## Problems to solve
a) Return the section of the passage on China's People's Liberation Army starting at "That, however, was" and ending at "technologically savvier foe.", copied word for word.
b) Write the next part of the passage on China's People's Liberation Army, picking up after its last sentence.

## Passage provided
-------------------------
Ever since its formation in 1949, the Chinese People’s Liberation Army has undeniably been about people–lots and lots of them. During the Cold War, it was China, not the Soviet Union or the United States, that fielded the world’s most populous military force. The PLA in 1987 boasted some 4.2 million troops at their peak, twice the size of the US armed forces.
Chairman Mao Zedong’s philosophy of “People’s War,” the cornerstone of Chinese defense planning for decades, called for swamping an invader with virtually limitless reinforcements in a defensive war of attrition. In Mao’s plan, China’s overwhelming numbers would simply grind down the enemy, overcoming any technological advantages he possessed.
That, however, was then, and this is now. Even the aging functionaries running the world’s last major bastion of communism have come to understand that bigger isn’t necessarily better. At present, the ranks of the PLA stand at about three million troops. The Chinese military, since the early 1990s, has been slimming down and smartening up, in preparation for some future combat against a technologically savvier foe.
The reasons for the change are twofold:
First, as China has expanded its security goals to include hegemony over much of Asia, it has concluded that its massive but antiquated army offers little or no real advantage in reaching its objectives. Its logistics are so outdated that it can barely deploy beyond its own borders, and even if its forces could actually deploy, they would lack staying power and operational swiftness to do much that could be considered decisive.
-------------------------
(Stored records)
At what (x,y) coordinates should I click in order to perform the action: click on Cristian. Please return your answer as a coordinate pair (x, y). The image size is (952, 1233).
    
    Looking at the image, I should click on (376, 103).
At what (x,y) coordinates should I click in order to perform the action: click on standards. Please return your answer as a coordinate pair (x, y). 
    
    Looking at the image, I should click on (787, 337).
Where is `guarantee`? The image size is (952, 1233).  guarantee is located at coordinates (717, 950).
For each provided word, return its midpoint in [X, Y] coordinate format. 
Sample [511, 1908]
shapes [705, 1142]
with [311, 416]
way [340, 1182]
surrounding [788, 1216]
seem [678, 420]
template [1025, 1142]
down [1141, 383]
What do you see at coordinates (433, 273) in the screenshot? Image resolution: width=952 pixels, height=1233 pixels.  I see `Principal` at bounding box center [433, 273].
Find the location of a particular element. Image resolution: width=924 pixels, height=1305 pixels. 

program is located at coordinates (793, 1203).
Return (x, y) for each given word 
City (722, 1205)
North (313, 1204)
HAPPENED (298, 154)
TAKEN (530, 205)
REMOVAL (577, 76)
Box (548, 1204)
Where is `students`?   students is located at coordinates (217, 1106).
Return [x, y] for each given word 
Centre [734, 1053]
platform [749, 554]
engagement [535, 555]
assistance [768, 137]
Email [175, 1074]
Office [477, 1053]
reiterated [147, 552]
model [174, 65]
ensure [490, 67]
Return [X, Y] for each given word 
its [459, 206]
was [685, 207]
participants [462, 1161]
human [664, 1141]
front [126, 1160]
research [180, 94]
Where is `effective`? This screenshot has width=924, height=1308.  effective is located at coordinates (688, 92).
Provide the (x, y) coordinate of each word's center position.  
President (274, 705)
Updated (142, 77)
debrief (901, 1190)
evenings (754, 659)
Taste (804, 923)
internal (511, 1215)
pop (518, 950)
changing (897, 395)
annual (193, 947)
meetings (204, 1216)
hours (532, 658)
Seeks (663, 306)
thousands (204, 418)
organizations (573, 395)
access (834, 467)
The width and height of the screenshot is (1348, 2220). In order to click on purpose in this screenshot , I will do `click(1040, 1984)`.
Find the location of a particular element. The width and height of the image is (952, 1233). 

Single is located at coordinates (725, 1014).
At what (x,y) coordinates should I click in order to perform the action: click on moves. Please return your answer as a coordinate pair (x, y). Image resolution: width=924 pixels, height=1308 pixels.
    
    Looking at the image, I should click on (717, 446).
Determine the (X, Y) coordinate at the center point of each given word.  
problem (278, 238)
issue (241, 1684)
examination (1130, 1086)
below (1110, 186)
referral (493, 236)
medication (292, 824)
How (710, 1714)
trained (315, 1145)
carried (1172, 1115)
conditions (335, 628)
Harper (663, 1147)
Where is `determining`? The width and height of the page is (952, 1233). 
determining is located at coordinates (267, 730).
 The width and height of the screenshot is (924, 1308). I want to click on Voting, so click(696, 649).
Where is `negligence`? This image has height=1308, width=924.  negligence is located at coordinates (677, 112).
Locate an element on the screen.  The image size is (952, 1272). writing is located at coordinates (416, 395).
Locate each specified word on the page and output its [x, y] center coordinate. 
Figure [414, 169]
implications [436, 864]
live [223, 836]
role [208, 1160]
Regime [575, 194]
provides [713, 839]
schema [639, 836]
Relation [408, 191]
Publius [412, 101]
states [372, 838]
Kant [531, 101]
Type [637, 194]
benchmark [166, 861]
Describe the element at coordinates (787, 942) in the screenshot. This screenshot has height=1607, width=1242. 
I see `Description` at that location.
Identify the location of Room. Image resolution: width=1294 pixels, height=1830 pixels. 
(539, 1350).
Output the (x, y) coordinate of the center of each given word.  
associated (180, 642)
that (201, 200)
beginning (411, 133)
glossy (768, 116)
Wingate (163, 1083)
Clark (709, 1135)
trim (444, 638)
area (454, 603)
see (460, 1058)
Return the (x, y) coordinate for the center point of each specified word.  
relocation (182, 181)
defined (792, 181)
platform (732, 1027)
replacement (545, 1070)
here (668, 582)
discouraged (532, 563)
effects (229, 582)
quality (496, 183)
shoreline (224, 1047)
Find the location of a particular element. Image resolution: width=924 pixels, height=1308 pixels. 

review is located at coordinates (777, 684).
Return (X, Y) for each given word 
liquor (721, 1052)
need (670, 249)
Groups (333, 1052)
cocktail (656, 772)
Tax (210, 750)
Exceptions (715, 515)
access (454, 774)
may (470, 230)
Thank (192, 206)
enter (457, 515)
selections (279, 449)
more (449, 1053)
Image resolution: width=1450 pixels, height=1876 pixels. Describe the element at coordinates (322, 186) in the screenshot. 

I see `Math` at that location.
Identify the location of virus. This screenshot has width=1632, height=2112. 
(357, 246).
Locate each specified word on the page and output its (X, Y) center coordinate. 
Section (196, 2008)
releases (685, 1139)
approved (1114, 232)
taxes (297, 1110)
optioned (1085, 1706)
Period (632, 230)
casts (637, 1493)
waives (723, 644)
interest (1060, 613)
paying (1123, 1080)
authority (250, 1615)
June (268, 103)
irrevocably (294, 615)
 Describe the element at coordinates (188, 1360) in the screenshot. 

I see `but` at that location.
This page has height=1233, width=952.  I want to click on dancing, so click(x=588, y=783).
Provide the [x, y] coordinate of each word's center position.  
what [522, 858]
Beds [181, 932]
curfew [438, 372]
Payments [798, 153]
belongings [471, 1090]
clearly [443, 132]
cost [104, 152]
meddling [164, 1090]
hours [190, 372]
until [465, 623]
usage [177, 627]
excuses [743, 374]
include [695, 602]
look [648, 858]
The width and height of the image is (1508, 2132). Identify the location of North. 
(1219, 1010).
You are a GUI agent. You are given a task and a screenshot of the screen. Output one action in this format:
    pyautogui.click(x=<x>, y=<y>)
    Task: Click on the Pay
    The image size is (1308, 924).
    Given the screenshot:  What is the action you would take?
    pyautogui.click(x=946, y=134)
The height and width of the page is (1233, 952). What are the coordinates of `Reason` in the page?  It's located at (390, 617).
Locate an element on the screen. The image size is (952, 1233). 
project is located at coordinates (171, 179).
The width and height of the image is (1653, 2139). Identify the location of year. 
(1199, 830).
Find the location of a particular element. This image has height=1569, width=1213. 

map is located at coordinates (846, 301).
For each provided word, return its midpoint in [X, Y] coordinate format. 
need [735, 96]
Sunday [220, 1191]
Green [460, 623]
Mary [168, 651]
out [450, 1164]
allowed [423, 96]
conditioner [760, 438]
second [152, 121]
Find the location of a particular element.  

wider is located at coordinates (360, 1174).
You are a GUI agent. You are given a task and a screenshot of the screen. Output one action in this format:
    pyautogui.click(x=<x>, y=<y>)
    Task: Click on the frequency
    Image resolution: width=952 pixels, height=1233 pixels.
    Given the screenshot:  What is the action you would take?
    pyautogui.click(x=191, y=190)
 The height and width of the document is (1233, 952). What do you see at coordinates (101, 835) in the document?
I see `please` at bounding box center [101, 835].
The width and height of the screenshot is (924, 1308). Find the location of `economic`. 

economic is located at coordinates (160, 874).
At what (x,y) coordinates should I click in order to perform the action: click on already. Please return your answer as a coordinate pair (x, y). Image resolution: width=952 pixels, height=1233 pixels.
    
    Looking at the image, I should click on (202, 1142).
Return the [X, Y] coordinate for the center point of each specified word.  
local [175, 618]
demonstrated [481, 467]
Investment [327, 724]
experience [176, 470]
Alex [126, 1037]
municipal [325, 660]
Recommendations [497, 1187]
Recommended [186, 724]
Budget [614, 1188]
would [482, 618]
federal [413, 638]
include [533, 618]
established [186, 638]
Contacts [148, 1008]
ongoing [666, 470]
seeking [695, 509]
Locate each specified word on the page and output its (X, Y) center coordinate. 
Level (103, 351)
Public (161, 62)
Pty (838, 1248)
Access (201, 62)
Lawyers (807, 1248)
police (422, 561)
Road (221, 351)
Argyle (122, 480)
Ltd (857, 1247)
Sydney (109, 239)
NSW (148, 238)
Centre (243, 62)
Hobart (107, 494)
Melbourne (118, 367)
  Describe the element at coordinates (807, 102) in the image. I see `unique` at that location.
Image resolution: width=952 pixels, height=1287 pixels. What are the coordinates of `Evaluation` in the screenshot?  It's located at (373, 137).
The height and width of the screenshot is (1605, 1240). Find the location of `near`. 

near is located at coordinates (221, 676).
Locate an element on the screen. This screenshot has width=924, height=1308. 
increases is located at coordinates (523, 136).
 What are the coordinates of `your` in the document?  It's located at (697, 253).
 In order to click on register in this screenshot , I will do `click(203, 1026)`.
-------------------------
## Results in order
a)
That, however, was then, and this is now. Even the aging functionaries running the world’s last major bastion of communism have come to understand that bigger isn’t necessarily better. At present, the ranks of the PLA stand at about three million troops. The Chinese military, since the early 1990s, has been slimming down and smartening up, in preparation for some future combat against a technologically savvier foe.

b)
Second, there is Taiwan, and standing behind it, its muscular bodyguard, the United States. If Beijing ever attempted forcible reunification of China and Taiwan–and the United States intervened on Taiwan’s behalf, as President Bush promised earlier this year–China’s lumbering legions would suddenly come face-to-face with the highest of high-tech militaries.
China’s leaders harbor no illusions about being able to match America’s modern fighters, warships, or conventional power of any sort, and they certainly do not believe they could prevail in a standard type of conventional war. They do believe, however, that a few key high-tech advantages could make a war over Taiwan so painful that Washington just might bail out.
Underlying this strategy is a wish list of “asymmetric” capabilities:
- Missiles able to threaten Taiwanese airfields and ports and keep US forces out.
- Overhead reconnaissance systems capable of tracking US deployments, especially movements of carrier battle groups.
- “Smart” mines and other nuisance weapons that are cheap and deadly and could slow down an American assault.
- Anti-satellite weapons to shut down Washington’s space-based intelligence, communications, and targeting systems.
Such capabilities would be useful against regional competitors such as India, Vietnam, or Japan. Still, they seem clearly designed for use in a future face-off with the United States.
While the US military now looms large in China’s defense planning, it is a relatively new arrival at the dance. Throughout most of the Cold War, China worried primarily about a showdown-perhaps a nuclear showdown–with the Soviet Union, with which it shared a tense, militarized 3,600-mile border. Then, as the USSR weakened and collapsed in the 1980s, China turned its attention to regional competitors on its territorial rim.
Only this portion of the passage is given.